There is evidence of Anglo-Saxon and Norman use of the fort. Excavations by Charles Green in the mid-20th century discovered a timber church in the south-west of the fort, with a Christian cemetery attached, and the site is considered a possible location of a Saxon monastery founded by St Fursey in the early 630s. This is recorded with the name Cnobheresburg by Bede, although there is no firm evidence that the site was at Burgh Castle. A motte-and-bailey castle was built at the fort after the Norman Conquest; the remains had been destroyed by the mid-19th century.

The site is a scheduled monument, with the walls designated as a Grade I listed building. The site has been owned by the Norfolk Archaeological Trust since 1996, with the walls in the care of English heritage. It is open free of charge to visitors.

==Later history==
Saxon era field systems have been discovered at Burgh Castle and parts of the parish church date to the late-Saxon or early-Norman period. Prior to the Norman Conquest, the manor was held by Stigand, the Archbishop of Canterbury. In the Domesday Book of 1086 it is recorded as a settlement of 15 households in the hundred of Lothingland with a church, five plough teams, and three salthouses. It formed part of the estates of Ralph the Bowman who may have been responsible for the construction of the motte-and-bailey castle within the Roman fort. Salt was harvested from a number of salt pans, and this is likely to have remained an important industry within the village into the medieval period along with the harvesting of reeds and osiers. Mills were later used to drain marshland, allowing the use of the land next to the rivers for agriculture.

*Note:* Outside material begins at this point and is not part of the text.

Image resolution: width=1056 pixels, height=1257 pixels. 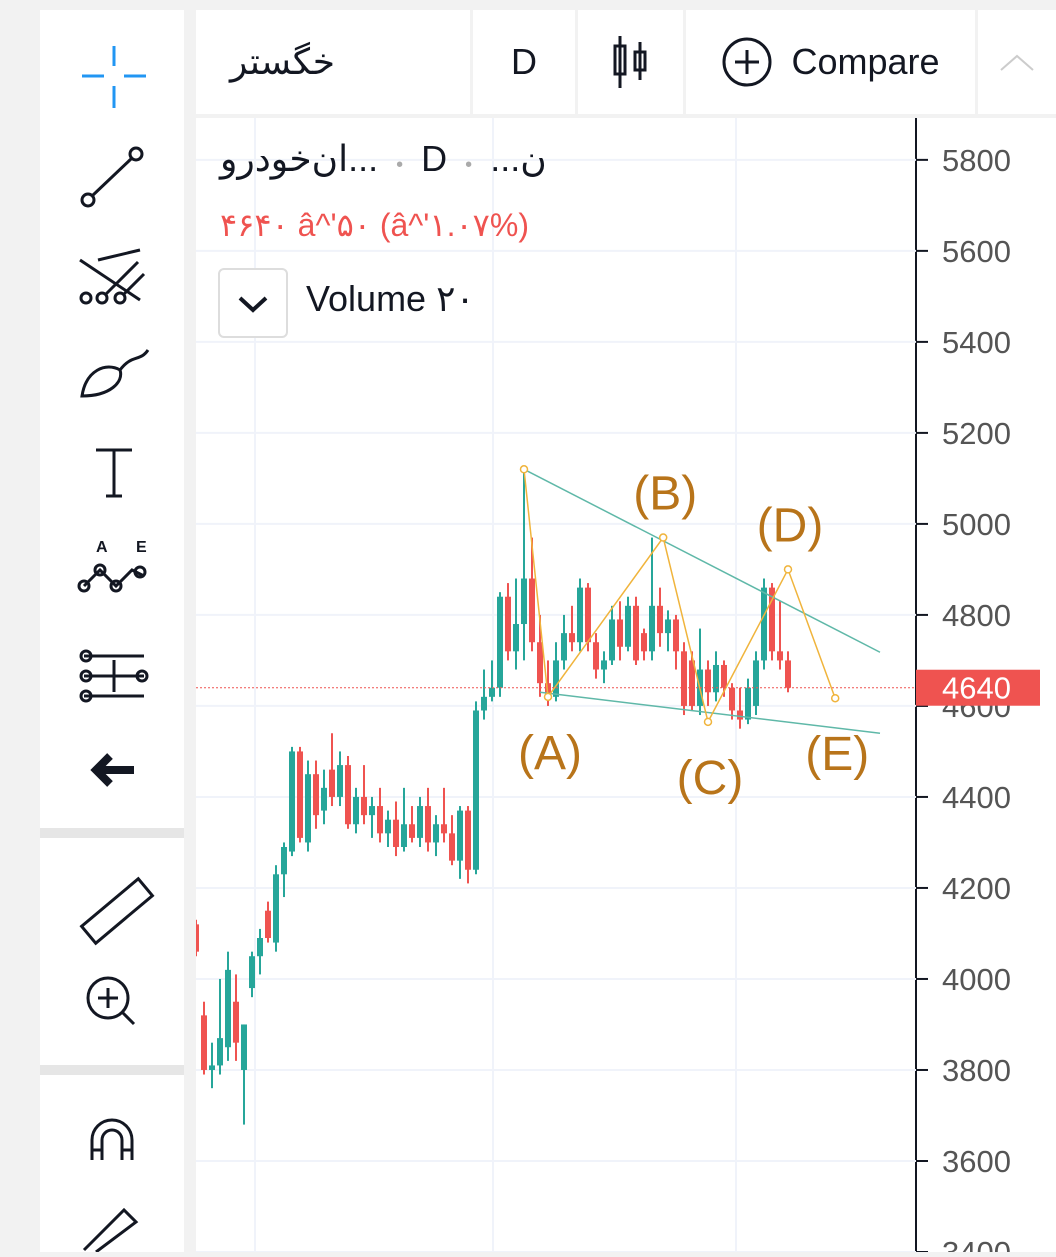 I want to click on brush-icon, so click(x=115, y=374).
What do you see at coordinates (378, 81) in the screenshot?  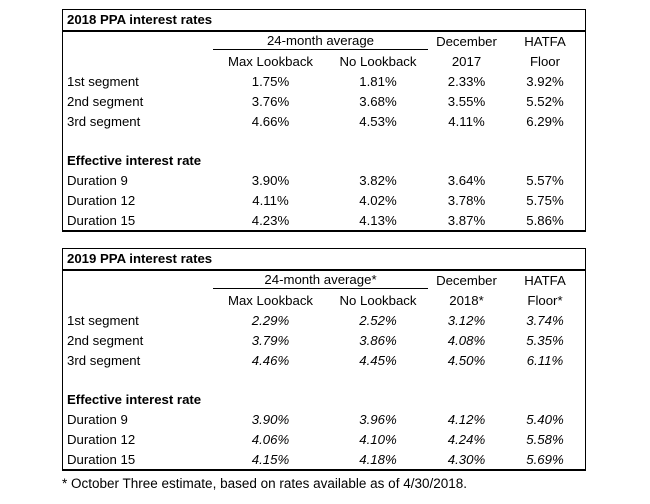 I see `rate-value: 1.81%` at bounding box center [378, 81].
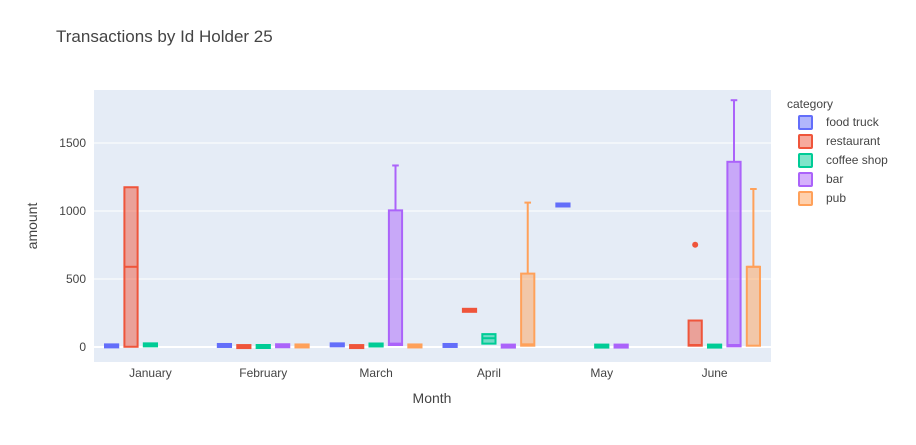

A medieval manor house is known to have been built, but the site is unknown. St Peter’s Guildhall was rebuilt in 1548 after a fire; the building was demolished in the 19th century. During the 19th century at least three brick-making works developed in the parish.

==Amenities==
Burgh Castle remains a small village. A number of holiday parks have developed in the south of the parish, and there are two public houses in the parish as well as other facilities in the holiday parks. A boatyard and marina occupy the site of the former Burgh Castle Brickworks on the River Waveney.

==St Peter and St Paul's Church==
Burgh Castle's parish church is dedicated to Saint Peter and Saint Paul and is one of Norfolk's 124 remaining round-tower churches. The building is Grade II* listed and incorporates significant amounts of Roman material, almost certainly from the nearby Roman fort. Parts of the tower and possibly parts of the nave date from the late-11th century, with the bulk of the building being 13th century. It was remodelled in the 15th century with additions in the 18th and 19th centuries. The octagonal baptismal font is medieval in date and a stained glass window in the church depicts St Fursey.